* **INSTRUCTIONS TO FOLLOW**:
A single number is needed: how many lines of the data hold the word "dimensions".

* **RECORDS FOR PROCESSING**:
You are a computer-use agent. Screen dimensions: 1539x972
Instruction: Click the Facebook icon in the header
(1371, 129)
==
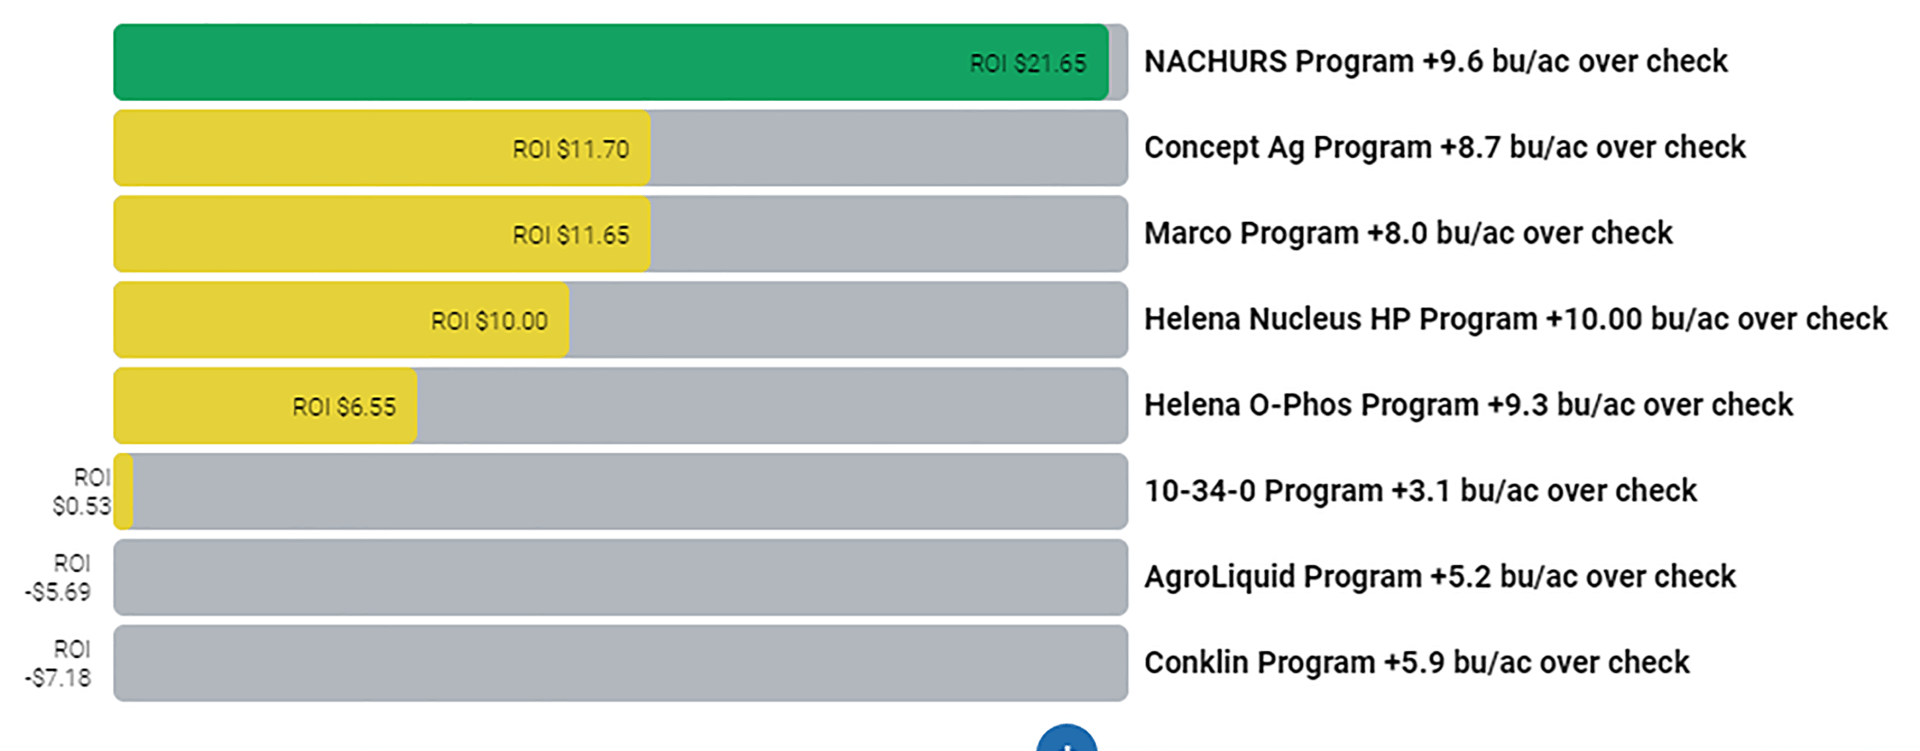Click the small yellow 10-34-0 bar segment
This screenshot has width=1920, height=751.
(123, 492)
* * *
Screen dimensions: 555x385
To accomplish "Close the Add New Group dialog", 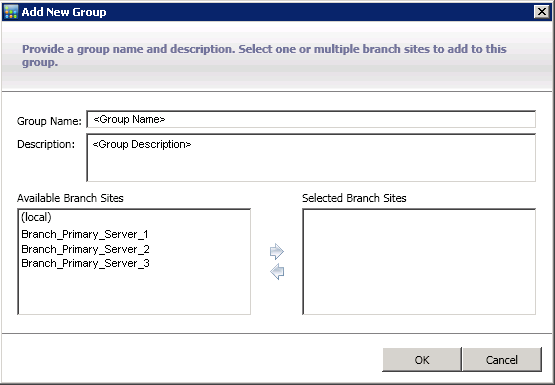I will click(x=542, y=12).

* **SOLUTION TO THE PROBLEM**:
2